Word for word, set down every line of the entries below from the line with "Where should I" to the line with "Click the 政府网站工作年度报告 chart icon", including both, and no other line.

| TASK INPUTS |
== Segment start ==
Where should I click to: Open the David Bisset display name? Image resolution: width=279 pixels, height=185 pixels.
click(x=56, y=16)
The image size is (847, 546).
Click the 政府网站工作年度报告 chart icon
== Segment end ==
== Segment start ==
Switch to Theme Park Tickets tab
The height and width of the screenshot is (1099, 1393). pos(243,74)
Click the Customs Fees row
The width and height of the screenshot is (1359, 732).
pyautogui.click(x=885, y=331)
== Segment end ==
== Segment start ==
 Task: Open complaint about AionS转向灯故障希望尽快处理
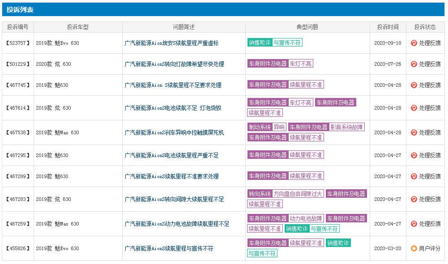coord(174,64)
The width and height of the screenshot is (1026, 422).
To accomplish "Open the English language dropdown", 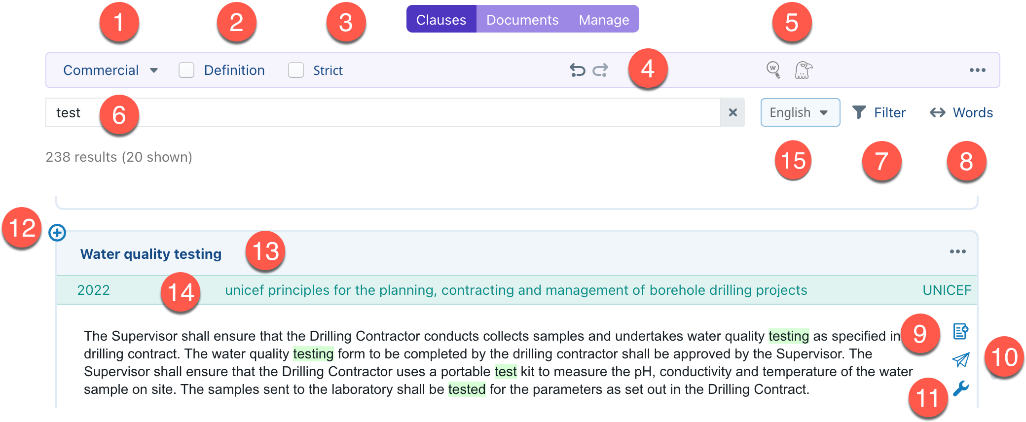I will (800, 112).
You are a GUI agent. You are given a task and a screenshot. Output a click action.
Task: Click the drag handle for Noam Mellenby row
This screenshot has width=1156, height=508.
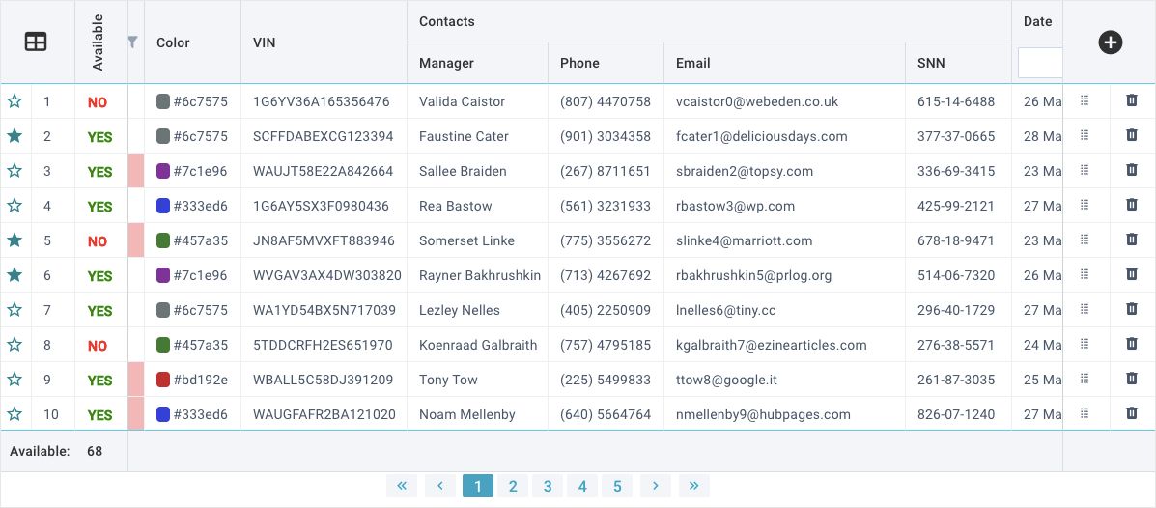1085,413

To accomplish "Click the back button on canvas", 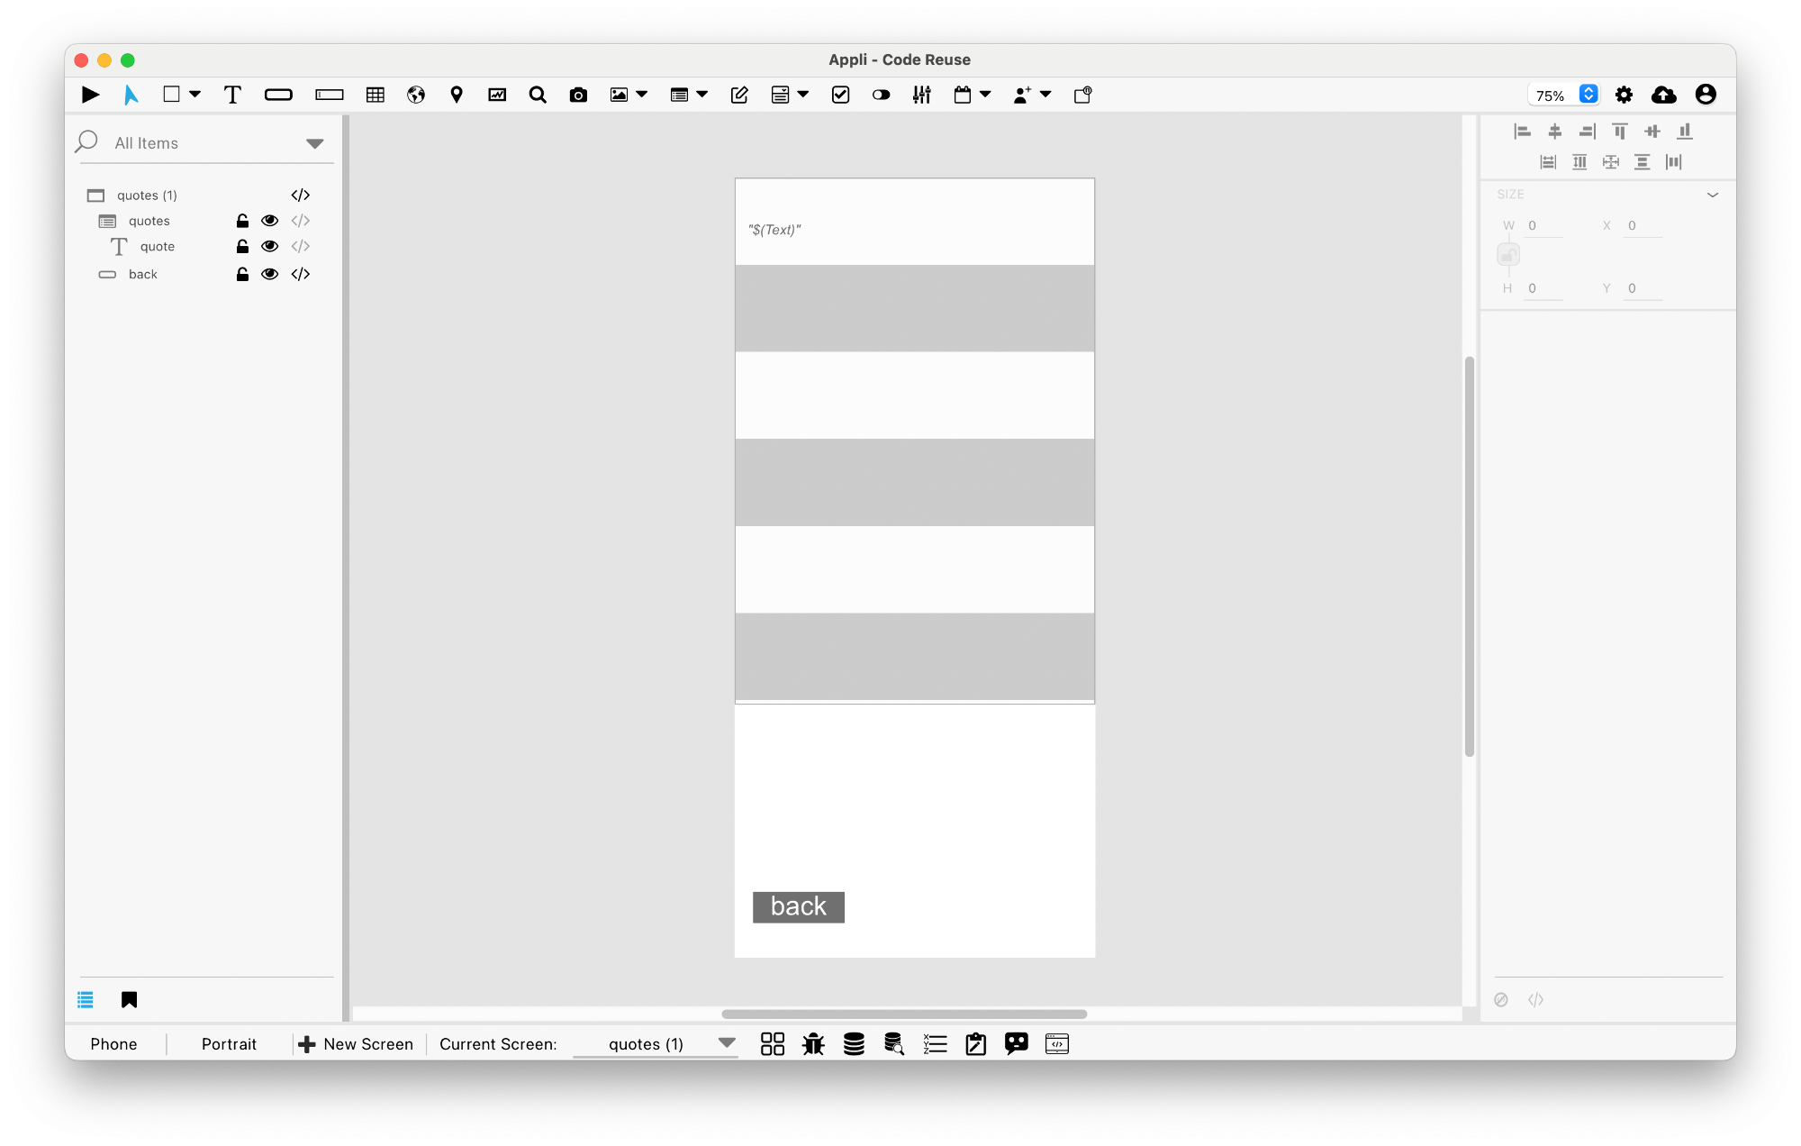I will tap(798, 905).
== Segment end ==
| ANSWER BELOW |
Where should I click to: Open the David Bisset display name? Image resolution: width=279 pixels, height=185 pixels.
click(x=56, y=16)
The image size is (847, 546).
Click the 政府网站工作年度报告 chart icon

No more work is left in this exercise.